Orphan cubs have a better chance of living, thanks to the combined efforts of Utah State University, the Utah Division of Wildlife Resources (UDWR) and the National Center Predator Research Center USDA Wildlife Research.
Each year, the Department of Wildlife Resources coordinates the relocation and rehabilitation of young bears who appear orphaned and in need of care. The bears are transported to the predator research facility in Millville, where they receive veterinary care and enough food to prepare them for life in the wild.
Orphan bears usually arrive at the facility around the end of June. Data from wildlife rehabilitation efforts have shown that in August or September, bears are strong enough to fend for themselves. This year was different. Darren DeBloois, marine mammal coordinator for the UDWR, said the little one was underweight and dehydrated.
“Normally at this time of year they weigh 60 pounds, something like that. And that’s, it’s big enough, they can survive on their own. This one was about half of that. It just seemed small. So we thought, let’s feed him for a while, a few months, and then we’ll let him go again, ”DeBloois said.

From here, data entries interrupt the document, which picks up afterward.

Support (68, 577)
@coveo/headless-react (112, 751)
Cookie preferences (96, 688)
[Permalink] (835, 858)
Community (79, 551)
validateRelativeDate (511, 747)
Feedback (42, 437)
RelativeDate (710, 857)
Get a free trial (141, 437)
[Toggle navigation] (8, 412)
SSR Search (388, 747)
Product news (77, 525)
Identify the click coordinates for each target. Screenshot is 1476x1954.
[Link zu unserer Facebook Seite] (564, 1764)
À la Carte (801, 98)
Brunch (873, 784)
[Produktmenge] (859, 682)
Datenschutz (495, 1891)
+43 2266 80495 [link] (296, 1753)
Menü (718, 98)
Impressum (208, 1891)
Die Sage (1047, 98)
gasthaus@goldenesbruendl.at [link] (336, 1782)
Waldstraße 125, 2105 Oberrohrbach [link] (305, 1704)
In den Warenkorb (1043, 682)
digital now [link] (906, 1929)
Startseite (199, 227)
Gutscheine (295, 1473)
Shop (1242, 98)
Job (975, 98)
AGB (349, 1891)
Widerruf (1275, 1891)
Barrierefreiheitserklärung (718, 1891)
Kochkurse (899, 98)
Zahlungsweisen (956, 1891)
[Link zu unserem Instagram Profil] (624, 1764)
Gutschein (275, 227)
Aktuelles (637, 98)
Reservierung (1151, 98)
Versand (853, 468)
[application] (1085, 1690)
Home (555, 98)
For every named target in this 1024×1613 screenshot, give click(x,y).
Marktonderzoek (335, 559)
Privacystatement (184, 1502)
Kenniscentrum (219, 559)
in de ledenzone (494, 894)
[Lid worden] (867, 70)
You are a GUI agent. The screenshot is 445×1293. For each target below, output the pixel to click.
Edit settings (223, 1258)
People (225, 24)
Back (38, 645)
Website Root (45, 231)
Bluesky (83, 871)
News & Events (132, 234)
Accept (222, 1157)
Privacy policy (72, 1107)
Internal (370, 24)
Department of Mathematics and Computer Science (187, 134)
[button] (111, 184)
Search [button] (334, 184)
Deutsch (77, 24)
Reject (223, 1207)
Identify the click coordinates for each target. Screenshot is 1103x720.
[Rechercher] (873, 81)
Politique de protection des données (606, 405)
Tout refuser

As she gains strength and grows at the Predator Research Center, the cub has everything a young bear needs – except a playmate. Dr. Julie Young, biologist from wildlife oversight research at the facility, said cubs do best when there is more than one.
“Cubs are often born in a litter with several siblings. And so that’s where they really learn to interact with other bears, to socialize, to play, you know, and a big part of the game is learning how to do things, ”Young said.
Despite the little one’s stature, Young said she was doing well. This bear will likely remain at the facility until October, when it will be released back into the wild with time to explore its surroundings before settling down to hibernate for the winter.